This repository collects the code examples used in the 2025 edition of the GPU programming tutorial of the ATLAS Experiment.
The exercises are primarily meant to be run on the NERSC Perlmutter Supercomputer, using its Jupyter notebook interface.
Another option is to make use of CERN's SWAN infrastructure. As long as you have a CERN account, you could open the repository on SWAN using this link.
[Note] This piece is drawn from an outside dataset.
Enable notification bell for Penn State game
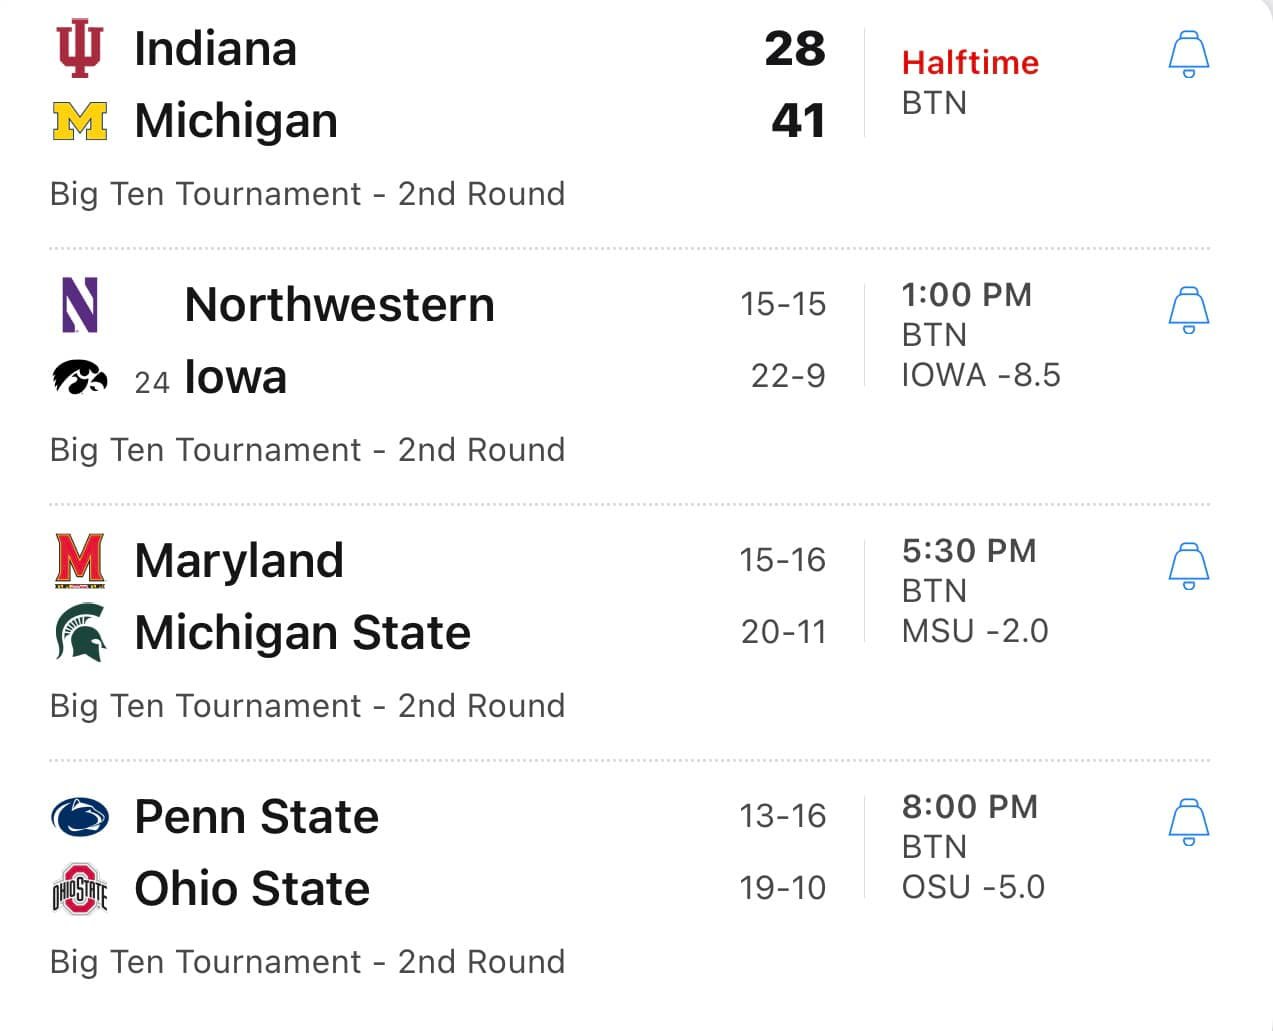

It is also an excellent option to use the code on a private machine, using VSCode. Without much explanation, you need:
- A RHEL 9 compatible OS (WSL can work very nicely with AlmaLinux9);
- Athena-25.0.29 set up (using AtlasSetup);
- CUDA 12.4+ set up for the runtime environment such that CMake would also correctly find it.
The exercises are documented in individual Python notebooks. Please open these to follow the individual exercises.
- Exercise 1: Set up a simple CUDA algorithm, debug why it's not working, and fix its memory leaks.
- Exercise 2: Work with a "more realistic" Athena algorithm that takes data from, and returns data to an xAOD container.
- Exercise 3: Learn about using "asynchronous" algorithms with Gaudi/Athena for executing CUDA code efficiently in multi-threaded jobs.
- Exercise 4: Learn some basics about using SYCL to run simple kernels on a GPU.